- _Work instruction_
Quote the listing below word for word, stopping after the line that contains "Select the Gerald Pangkali radio button".

○ ○ ○ ○ ○ ○ ○

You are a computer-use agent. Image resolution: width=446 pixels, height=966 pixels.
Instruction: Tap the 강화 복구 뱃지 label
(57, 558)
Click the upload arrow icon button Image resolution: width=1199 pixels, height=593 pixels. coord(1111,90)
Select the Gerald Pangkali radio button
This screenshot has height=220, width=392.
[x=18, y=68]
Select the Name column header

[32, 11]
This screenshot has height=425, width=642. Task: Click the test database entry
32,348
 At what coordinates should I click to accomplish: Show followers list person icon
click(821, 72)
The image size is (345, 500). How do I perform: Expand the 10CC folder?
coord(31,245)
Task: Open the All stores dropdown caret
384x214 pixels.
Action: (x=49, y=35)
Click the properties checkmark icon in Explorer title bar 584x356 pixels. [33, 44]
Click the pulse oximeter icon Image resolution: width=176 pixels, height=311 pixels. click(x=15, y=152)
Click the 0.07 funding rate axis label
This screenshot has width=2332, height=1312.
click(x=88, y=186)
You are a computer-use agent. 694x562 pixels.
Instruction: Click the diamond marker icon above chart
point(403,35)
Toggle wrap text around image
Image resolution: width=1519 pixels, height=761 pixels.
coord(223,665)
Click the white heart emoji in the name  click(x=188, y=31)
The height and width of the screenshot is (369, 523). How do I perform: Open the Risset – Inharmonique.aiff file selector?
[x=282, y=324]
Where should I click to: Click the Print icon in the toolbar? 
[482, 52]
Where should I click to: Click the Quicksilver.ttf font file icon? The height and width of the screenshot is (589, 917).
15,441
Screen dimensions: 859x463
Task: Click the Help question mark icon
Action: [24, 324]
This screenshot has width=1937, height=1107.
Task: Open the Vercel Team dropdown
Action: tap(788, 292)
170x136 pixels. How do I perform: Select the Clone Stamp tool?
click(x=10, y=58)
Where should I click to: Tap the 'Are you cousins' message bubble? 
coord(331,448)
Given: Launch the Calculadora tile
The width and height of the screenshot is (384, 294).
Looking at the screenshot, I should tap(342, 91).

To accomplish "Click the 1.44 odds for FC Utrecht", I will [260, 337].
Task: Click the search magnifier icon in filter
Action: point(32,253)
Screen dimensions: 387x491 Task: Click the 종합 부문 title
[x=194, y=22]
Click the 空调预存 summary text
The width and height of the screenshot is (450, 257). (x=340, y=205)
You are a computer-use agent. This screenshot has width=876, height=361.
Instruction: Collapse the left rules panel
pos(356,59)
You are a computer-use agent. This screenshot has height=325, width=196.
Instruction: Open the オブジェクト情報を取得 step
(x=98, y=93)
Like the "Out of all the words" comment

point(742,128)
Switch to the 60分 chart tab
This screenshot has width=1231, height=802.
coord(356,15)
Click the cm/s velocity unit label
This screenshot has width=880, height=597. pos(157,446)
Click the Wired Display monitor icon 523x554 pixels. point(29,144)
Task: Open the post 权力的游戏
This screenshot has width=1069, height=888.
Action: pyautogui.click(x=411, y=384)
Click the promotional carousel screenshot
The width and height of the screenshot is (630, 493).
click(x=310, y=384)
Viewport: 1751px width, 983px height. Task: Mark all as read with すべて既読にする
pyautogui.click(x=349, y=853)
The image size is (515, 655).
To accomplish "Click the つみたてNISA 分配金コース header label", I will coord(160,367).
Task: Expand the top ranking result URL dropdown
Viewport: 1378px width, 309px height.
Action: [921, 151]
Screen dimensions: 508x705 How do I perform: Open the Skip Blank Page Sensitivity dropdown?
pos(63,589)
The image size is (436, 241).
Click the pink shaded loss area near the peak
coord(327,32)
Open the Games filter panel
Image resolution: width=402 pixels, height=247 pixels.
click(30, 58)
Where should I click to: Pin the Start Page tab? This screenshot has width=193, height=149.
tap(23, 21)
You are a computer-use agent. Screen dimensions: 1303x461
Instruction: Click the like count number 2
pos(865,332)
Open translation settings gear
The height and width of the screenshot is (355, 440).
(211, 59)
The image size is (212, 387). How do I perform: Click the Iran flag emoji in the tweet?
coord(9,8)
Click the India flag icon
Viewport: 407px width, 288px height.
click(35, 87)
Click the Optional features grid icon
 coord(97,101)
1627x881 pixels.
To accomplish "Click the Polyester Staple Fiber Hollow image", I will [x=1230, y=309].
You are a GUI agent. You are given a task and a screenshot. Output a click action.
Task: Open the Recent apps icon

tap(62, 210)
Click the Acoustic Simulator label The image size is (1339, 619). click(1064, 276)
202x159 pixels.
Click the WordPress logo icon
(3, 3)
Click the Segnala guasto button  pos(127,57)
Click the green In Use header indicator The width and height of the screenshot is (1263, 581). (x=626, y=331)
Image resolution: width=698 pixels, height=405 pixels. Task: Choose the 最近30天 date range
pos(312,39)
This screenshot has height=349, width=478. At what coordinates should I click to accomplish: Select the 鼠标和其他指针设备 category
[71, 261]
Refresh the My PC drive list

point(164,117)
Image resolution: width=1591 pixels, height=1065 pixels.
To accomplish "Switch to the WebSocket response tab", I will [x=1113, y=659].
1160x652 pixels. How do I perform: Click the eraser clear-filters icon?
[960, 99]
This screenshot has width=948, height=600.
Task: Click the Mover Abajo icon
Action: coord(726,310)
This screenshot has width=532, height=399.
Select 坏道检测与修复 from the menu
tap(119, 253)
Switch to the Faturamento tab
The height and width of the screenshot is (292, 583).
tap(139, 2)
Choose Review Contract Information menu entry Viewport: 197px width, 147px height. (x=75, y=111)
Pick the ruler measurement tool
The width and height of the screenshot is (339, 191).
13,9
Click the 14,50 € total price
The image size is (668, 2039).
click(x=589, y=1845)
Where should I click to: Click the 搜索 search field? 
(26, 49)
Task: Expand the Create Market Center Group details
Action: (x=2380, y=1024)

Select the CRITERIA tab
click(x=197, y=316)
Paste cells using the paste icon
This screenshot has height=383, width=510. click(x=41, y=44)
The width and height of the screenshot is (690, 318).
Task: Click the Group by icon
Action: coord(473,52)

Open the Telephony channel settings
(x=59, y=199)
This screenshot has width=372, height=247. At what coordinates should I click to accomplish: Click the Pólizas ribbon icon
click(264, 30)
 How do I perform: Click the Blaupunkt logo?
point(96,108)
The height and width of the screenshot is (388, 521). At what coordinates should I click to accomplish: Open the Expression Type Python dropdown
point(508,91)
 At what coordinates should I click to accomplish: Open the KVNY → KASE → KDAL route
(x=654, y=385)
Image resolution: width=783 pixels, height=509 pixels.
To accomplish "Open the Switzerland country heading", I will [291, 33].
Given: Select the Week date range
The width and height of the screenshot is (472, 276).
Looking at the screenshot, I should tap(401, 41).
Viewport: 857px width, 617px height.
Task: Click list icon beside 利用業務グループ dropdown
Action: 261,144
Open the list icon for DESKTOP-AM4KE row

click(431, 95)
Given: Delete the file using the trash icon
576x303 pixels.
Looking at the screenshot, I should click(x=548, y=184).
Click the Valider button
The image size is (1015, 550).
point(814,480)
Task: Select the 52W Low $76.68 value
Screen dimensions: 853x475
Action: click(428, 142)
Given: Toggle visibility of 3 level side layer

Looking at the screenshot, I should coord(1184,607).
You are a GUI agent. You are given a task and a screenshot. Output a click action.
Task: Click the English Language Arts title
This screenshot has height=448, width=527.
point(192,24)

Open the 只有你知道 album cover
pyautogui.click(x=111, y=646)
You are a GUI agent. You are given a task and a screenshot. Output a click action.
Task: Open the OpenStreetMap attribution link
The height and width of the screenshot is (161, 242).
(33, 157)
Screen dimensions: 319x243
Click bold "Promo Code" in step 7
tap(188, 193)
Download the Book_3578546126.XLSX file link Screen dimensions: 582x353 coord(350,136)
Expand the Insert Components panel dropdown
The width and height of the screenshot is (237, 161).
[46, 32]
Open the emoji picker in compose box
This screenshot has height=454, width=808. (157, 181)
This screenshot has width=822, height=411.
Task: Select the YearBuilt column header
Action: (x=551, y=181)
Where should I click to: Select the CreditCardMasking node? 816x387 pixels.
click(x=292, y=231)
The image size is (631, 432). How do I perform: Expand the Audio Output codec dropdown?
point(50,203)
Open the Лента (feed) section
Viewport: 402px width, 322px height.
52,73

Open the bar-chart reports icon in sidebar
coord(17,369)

○ ○ ○ ○ ○ ○ ○

- _Expected answer_
You are a computer-use agent. Image resolution: width=446 pixels, height=966 pixels.
Instruction: Tap the 강화 복구 뱃지 label
(57, 558)
Click the upload arrow icon button Image resolution: width=1199 pixels, height=593 pixels. coord(1111,90)
Select the Gerald Pangkali radio button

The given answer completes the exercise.